A night of two halves.

I am lucky enough to have some awesome friends, one of these is a councillor in our neighbouring town Herne Bay. Jen E recently informed me that her events team organise a Zombie Crawl event each year; by luck, one of my oldest buddies, just happened to be gigging in a pub on route of said Zombie Crawl.

The result? An extremely hung over and mildly confused Phil. The good news is that somewhere along the way; someone, possibly me, took a ton of photos. Some of them turned out OK, much to my surprise when I finally felt well enough to go through them.

The Kit Bag

For those who care, the A65 and Tamrom 17-50mm f2.8 lens were my weapons of choice. This was also my first chance to play with a new Sony F43AM flash gun. Despite much reading, I’m not confident using a flash. I understand the concept of 2 exposures, and setting levels, but all the buttons on the back of the device, scare the hell out of me….I’m being honest here, don’t laugh.

The Approach

All these things, plus admittedly a couple of beers before hand, resulted in the safe option. I was outdoors on the sea front, taking flash pictures of a procession ‘crawling’ past. The camera went into Auto+ mode and it did all the heavy lifting. I basically snapped photos as quick as the flash could recharge, trying my best to focus on composition, letting the camera worry about the exposure.

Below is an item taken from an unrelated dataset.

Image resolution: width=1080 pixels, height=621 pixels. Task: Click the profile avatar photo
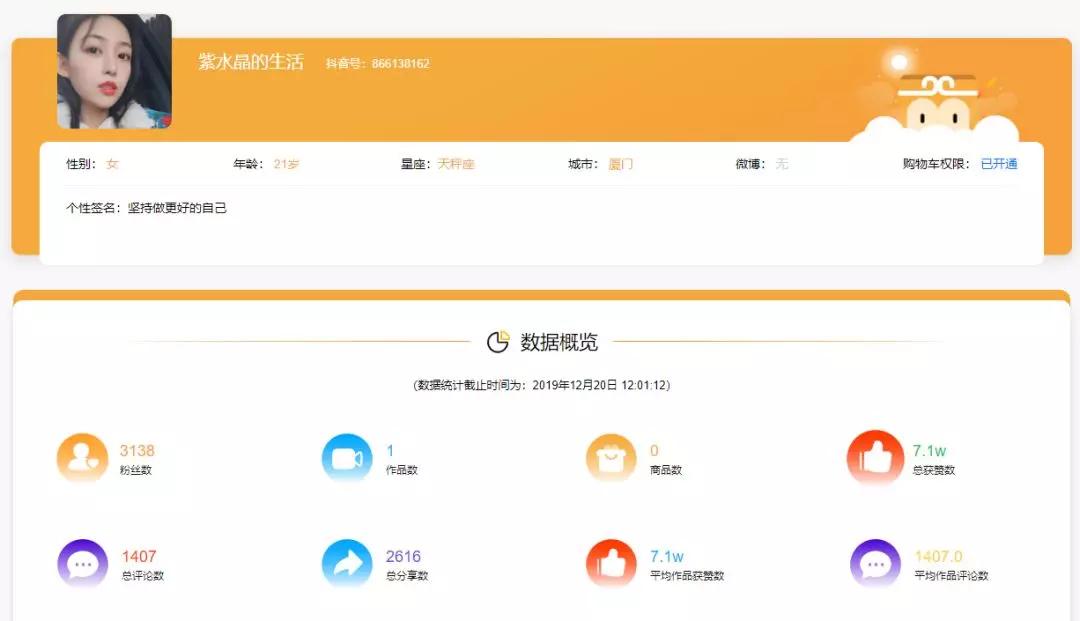coord(113,71)
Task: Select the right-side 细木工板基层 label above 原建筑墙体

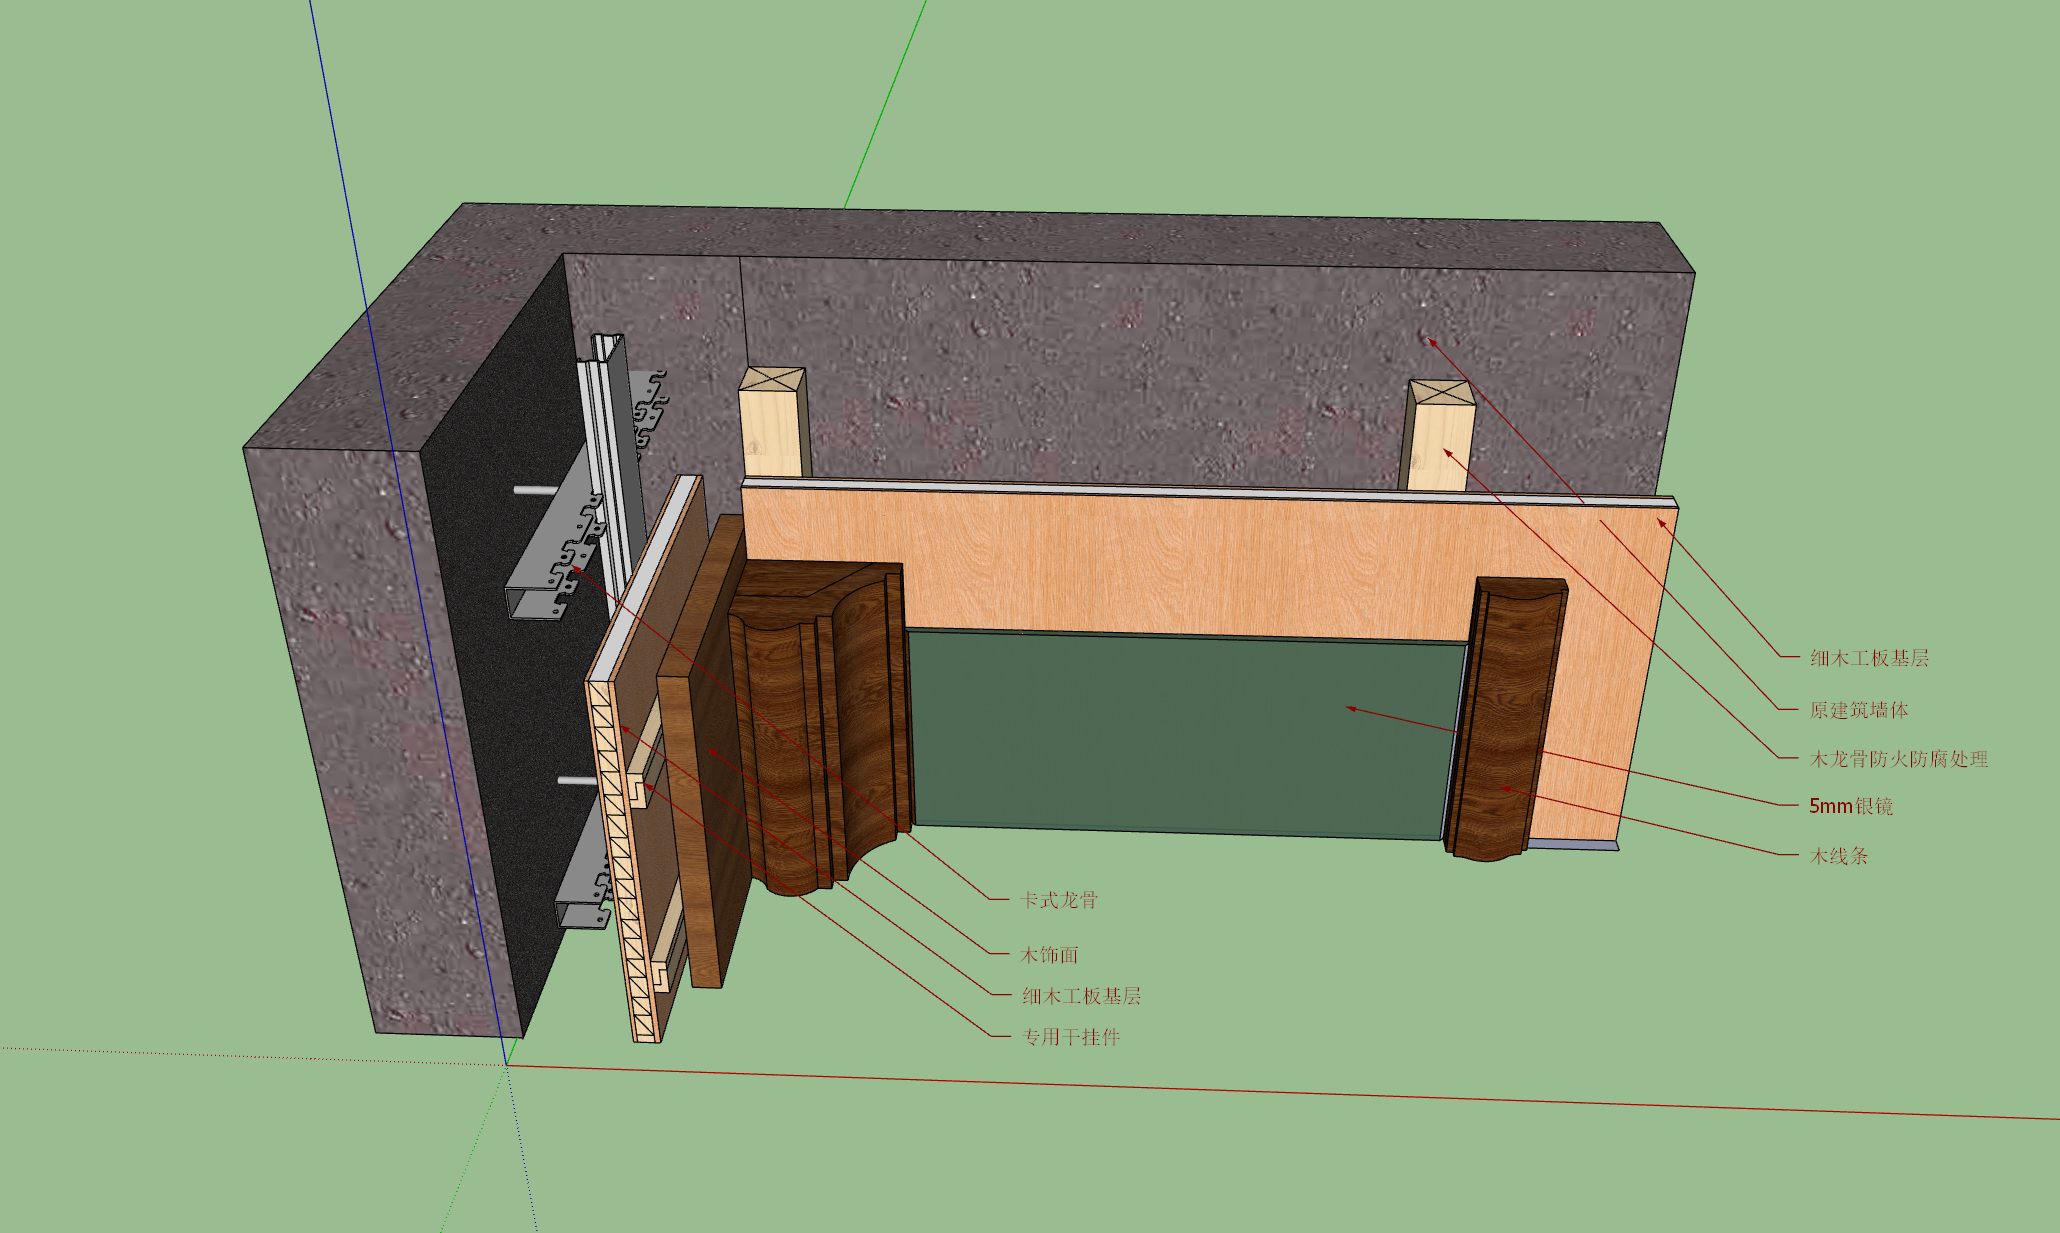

The fact that this seems to have worked is probably due to Sony creating a very smart little camera. The auto settings did a good job, and it makes me happy I choose my camera over a Canon/Nikon. I should point out, in case it isn’t blatantly obvious; I’ve spent time plonking about in Lightroom, developing the Zombie shots. In the end, assistance came from a downloaded filter, provided by the very talented Lloyd K. Barnes.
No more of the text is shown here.